### EXCERPT TO READ ###
Just having a heck of a time at sea

Today, I made oatmeal today for everyone. In it, I put raisins, dates, honey, and cinnamon. I threw up for the first two days, but am 100% now. The stars are amazing at night in the middle of the ocean. We’ve traveled 399 miles, 745 to go. No wildlife other than birds. These birds are clearly insane. But to be fair to the birds, I’m not certain what is real, anymore. Vivid nightmares always. Captain Clark gave me a copy of The Fountainhead in a dream. He offered Atlas Shrugged as well, but I said I’d already ready it. A lie.

This e-mail was delivered via satellite phone using OCENS’s OCENS.Mail software. Please be kind and keep your replies short.


Yes, sailing will happen today.

If you drop your shovel, you can still dig a serviceable watery grave, I understand. I hope to remain as composed as The Fresh Prince of Bel-Air. A Fresh Prince of Bel-Air of the sea. Until ________.

Sail Tomorrow, Likely

The idea is that tomorrow I will float away with three other humans on a sail boat, from Opua, New Zealand, where I have been for a couple weeks. We've been prepping the boat and awaiting the best weather opportunity for the probably seven to ten day journey to Fiji. There is a spear gun, a chess set, and a Magic Bullet blender on board, among many other items.

The very idea of the undertaking is amazing, and stirs an imagination right up–that's what you're likely experiencing as we speak, a stirred up imagination. Many will be the time while reading accounts of my journey that you will experience an imagination stirring, so, you're welcome in advance for all of these vicarious experiences I'm offering here, and their associated feelings of at times mirth, wonder, suspense, horror, The Horror, malaise, ennui, and many other felt experiences I don't want to ruin for you by disclosing at this time. Here you already have a practical example of the soon to be experienced suspense.
### LISTED RECORDS ###
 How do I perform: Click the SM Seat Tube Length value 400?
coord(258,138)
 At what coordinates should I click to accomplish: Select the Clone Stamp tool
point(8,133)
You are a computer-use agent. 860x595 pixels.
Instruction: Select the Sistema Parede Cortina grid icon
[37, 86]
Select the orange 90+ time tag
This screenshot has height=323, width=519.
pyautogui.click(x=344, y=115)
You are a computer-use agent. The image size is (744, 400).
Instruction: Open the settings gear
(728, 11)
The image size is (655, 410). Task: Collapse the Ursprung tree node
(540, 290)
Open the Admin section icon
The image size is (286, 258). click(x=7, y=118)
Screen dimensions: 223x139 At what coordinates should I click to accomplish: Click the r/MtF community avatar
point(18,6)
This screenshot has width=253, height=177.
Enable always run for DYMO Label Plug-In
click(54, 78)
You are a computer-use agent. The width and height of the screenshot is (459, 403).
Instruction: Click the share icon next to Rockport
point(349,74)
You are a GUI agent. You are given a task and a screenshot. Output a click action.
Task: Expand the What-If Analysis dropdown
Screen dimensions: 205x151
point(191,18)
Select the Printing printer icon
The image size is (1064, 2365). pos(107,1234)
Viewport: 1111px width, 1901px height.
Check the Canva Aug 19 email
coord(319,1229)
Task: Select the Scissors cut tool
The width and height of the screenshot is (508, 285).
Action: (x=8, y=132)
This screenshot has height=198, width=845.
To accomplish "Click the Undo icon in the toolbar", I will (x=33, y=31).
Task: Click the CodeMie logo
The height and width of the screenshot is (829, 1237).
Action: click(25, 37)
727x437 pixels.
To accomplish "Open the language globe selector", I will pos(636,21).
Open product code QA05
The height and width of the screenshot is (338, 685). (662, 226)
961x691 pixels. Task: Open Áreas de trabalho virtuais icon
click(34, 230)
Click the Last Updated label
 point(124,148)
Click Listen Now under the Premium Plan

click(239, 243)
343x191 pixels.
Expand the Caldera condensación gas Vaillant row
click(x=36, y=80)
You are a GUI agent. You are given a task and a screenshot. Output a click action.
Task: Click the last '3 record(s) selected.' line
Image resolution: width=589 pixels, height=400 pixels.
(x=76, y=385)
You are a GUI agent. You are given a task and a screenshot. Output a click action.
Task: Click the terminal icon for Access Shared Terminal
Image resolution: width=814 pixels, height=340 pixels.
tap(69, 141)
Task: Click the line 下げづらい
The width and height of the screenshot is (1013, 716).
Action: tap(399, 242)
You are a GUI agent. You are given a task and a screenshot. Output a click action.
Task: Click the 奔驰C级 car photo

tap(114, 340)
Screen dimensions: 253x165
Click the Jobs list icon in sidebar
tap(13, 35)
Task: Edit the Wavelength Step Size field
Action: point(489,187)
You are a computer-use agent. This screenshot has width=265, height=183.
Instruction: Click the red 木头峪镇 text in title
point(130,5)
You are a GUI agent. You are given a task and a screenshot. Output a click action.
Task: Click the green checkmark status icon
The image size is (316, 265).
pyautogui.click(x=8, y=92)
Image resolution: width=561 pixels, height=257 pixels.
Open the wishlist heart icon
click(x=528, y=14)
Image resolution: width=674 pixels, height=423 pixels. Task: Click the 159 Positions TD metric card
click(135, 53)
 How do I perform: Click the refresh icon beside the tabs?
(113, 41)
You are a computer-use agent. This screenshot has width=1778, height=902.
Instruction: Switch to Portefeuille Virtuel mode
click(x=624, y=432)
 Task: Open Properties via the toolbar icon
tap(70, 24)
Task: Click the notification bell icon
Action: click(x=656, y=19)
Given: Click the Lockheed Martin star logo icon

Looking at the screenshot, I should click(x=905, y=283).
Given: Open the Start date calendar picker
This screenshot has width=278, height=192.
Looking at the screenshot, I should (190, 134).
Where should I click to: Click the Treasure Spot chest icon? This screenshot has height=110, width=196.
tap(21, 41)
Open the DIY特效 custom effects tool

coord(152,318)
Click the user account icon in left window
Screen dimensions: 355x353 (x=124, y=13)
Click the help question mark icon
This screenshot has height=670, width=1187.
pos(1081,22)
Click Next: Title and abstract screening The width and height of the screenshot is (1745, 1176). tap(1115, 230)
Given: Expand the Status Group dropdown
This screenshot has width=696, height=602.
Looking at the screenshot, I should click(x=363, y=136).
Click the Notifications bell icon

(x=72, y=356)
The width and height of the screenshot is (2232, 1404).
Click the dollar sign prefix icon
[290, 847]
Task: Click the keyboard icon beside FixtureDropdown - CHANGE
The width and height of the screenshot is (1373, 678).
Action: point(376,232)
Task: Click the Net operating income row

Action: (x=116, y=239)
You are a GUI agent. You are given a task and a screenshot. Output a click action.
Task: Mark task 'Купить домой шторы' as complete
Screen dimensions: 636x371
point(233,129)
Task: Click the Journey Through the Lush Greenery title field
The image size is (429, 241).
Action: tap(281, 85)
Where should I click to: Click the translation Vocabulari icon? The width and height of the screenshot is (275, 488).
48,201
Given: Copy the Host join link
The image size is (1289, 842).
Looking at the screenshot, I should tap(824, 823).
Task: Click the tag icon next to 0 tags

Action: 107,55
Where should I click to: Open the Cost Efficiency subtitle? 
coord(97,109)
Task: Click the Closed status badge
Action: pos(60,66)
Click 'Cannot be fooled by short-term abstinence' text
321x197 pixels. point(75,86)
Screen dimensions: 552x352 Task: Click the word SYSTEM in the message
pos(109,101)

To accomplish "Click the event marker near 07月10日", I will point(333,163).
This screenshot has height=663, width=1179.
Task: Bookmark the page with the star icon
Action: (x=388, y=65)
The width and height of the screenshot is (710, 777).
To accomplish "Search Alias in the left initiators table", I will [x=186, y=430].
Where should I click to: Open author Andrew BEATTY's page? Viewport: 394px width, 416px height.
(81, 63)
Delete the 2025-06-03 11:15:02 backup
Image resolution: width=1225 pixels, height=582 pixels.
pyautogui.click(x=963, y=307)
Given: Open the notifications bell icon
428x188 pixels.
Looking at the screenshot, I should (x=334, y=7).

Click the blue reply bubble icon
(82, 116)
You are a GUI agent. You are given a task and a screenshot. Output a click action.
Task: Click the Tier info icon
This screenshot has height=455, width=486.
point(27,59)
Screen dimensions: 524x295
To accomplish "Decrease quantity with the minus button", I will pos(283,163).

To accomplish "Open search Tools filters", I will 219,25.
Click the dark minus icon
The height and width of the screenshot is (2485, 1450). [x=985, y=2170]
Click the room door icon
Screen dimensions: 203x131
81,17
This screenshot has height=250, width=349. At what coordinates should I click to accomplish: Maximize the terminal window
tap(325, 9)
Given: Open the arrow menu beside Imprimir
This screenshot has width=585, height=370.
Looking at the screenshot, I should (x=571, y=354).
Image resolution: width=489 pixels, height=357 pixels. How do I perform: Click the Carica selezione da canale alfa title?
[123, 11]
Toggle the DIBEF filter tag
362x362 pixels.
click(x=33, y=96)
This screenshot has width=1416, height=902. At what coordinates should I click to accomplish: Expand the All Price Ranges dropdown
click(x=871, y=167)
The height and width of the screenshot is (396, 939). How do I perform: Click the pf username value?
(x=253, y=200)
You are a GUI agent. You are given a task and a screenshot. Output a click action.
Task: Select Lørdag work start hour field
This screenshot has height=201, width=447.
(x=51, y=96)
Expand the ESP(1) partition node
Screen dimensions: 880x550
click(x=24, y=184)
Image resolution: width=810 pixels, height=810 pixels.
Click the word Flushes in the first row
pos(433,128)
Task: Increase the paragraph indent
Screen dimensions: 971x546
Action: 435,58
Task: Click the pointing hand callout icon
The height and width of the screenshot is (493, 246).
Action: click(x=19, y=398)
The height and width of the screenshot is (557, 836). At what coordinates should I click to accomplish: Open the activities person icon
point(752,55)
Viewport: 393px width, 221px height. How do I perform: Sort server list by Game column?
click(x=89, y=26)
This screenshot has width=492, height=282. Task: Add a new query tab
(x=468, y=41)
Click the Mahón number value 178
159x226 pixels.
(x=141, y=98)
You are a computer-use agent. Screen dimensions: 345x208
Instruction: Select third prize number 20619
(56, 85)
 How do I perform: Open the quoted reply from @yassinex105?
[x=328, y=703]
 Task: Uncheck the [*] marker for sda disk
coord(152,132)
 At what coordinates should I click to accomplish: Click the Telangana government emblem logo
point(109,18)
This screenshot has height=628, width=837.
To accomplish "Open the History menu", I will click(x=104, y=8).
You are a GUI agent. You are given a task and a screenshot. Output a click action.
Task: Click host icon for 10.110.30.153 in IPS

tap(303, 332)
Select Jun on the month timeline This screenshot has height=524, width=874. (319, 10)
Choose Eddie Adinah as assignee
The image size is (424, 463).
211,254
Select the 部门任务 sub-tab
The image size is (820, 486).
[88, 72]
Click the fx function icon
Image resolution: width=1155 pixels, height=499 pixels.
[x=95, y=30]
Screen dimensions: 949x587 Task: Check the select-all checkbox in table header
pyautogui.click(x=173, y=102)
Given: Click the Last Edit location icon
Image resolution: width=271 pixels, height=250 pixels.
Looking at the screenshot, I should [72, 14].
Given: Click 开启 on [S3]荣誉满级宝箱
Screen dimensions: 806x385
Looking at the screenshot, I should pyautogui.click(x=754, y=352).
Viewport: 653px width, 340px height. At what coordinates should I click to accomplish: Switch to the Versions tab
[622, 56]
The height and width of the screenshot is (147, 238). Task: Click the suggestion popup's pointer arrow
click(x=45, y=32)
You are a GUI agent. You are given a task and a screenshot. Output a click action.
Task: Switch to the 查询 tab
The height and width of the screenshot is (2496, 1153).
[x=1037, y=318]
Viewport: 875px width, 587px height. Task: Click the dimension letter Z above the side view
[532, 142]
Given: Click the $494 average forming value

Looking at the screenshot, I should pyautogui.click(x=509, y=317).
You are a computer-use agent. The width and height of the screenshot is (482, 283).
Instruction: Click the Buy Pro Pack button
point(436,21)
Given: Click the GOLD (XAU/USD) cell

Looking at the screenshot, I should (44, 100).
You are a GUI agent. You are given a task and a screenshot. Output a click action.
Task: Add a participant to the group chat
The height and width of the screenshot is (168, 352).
###
== TASK DETAILS ==
Answer these questions about the sea-voyage text:
(a) What ingredients went into the oatmeal?
(b) Which town does the boat set sail from, and where is it headed?
(c) How many miles had been traveled, and how many were left?

== SOLUTION TO THE PROBLEM ==
(a) Raisins, dates, honey, and cinnamon.
(b) It sets sail from Opua, New Zealand, and is headed to Fiji.
(c) 399 miles had been traveled, with 745 to go.